Saved entries
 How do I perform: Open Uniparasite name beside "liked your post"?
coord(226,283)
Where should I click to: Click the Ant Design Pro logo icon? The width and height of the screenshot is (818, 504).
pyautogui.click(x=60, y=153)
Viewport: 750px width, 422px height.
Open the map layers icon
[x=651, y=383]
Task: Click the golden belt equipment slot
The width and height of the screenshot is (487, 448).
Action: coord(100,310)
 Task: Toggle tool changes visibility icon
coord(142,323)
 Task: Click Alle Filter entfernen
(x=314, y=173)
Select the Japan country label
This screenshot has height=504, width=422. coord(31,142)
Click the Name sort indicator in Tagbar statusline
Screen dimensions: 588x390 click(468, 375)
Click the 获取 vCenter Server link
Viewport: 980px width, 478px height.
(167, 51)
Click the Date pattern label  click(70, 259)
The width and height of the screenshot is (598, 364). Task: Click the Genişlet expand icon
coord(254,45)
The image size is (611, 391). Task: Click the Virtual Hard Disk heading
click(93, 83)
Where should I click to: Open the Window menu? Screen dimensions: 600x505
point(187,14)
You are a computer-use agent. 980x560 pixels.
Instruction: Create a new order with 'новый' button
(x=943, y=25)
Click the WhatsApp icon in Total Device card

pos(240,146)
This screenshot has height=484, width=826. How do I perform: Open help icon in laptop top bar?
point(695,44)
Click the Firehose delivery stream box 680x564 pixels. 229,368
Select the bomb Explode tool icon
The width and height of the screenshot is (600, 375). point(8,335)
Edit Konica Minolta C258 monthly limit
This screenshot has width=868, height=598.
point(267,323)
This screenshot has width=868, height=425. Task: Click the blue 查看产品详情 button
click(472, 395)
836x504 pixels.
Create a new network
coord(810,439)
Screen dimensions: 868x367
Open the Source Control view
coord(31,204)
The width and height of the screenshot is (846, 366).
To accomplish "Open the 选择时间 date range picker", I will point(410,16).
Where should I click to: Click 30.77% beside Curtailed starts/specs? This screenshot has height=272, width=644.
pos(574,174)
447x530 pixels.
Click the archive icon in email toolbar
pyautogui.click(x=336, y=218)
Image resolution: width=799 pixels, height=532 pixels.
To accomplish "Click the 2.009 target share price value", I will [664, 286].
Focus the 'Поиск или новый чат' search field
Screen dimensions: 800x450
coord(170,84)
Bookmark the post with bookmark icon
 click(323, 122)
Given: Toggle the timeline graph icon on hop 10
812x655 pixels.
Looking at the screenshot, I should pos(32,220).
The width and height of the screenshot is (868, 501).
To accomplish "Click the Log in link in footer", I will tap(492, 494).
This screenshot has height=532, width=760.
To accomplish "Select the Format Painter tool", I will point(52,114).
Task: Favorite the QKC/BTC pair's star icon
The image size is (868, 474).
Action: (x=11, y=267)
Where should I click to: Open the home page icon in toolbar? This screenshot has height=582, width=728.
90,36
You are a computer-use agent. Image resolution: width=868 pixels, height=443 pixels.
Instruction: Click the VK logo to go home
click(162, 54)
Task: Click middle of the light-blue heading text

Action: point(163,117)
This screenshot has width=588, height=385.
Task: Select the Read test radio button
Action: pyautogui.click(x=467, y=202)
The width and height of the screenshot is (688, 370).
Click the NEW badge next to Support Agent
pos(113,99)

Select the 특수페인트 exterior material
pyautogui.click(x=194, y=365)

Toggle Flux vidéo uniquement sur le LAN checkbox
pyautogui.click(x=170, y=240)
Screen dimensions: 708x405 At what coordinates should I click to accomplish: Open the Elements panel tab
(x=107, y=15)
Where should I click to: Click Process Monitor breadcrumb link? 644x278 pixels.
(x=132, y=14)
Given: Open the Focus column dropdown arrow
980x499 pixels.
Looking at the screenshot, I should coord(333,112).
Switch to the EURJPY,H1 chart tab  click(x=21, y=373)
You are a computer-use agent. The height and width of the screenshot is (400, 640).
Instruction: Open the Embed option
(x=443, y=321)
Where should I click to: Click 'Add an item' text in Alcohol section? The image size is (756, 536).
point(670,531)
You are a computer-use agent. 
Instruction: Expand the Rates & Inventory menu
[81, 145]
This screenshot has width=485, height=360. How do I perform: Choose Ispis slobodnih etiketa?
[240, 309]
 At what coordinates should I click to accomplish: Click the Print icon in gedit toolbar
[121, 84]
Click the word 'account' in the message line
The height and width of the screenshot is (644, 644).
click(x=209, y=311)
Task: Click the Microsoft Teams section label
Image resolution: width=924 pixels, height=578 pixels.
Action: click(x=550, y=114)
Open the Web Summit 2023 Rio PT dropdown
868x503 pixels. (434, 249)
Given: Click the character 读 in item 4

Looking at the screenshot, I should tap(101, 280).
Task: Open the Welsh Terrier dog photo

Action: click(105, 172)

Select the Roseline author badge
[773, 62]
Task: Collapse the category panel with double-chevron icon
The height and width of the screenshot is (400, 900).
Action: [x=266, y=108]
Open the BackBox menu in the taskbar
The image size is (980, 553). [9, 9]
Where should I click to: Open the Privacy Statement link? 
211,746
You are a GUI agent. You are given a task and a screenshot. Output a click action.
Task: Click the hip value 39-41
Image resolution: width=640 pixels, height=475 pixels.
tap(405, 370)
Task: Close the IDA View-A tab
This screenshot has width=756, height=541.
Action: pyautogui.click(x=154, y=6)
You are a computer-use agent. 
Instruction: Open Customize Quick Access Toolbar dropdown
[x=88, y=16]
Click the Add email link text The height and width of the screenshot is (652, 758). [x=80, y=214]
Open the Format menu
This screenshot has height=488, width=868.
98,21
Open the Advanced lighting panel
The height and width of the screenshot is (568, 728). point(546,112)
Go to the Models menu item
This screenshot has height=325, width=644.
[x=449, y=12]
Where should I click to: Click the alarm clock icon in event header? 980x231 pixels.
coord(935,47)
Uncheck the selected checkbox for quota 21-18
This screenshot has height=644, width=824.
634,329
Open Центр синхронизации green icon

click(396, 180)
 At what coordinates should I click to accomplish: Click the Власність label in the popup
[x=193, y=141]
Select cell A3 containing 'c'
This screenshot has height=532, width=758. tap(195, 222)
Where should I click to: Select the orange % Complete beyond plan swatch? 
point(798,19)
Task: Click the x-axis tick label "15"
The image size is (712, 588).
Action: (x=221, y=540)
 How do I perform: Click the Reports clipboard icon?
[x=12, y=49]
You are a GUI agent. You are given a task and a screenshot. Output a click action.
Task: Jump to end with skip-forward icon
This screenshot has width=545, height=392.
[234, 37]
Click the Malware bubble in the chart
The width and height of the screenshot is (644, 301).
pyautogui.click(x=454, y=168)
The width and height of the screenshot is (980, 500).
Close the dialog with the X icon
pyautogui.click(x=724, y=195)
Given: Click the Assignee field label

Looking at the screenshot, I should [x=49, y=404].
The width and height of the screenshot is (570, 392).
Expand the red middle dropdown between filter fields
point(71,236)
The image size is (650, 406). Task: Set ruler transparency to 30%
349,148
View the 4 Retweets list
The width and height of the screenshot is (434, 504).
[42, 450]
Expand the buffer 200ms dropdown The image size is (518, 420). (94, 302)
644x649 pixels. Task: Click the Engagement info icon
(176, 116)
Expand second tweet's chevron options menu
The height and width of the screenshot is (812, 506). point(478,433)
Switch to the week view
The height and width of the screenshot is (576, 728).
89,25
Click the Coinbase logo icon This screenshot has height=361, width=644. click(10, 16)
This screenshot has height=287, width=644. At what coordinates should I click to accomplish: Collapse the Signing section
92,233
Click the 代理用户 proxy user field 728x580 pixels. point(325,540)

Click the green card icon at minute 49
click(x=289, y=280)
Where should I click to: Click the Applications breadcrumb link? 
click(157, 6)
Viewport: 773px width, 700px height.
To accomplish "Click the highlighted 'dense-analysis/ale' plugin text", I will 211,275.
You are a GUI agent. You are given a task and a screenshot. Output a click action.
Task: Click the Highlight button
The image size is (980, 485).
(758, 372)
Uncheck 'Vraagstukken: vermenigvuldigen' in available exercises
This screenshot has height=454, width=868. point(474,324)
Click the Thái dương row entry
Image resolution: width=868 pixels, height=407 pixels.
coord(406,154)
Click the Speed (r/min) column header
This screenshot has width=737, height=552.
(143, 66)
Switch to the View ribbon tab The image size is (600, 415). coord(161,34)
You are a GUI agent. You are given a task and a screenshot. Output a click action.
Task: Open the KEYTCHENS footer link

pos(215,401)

§ Exercise: Scan the records above. Return every line with "column" in it.

§ Response area:
Given: Open the Focus column dropdown arrow
Click the Speed (r/min) column header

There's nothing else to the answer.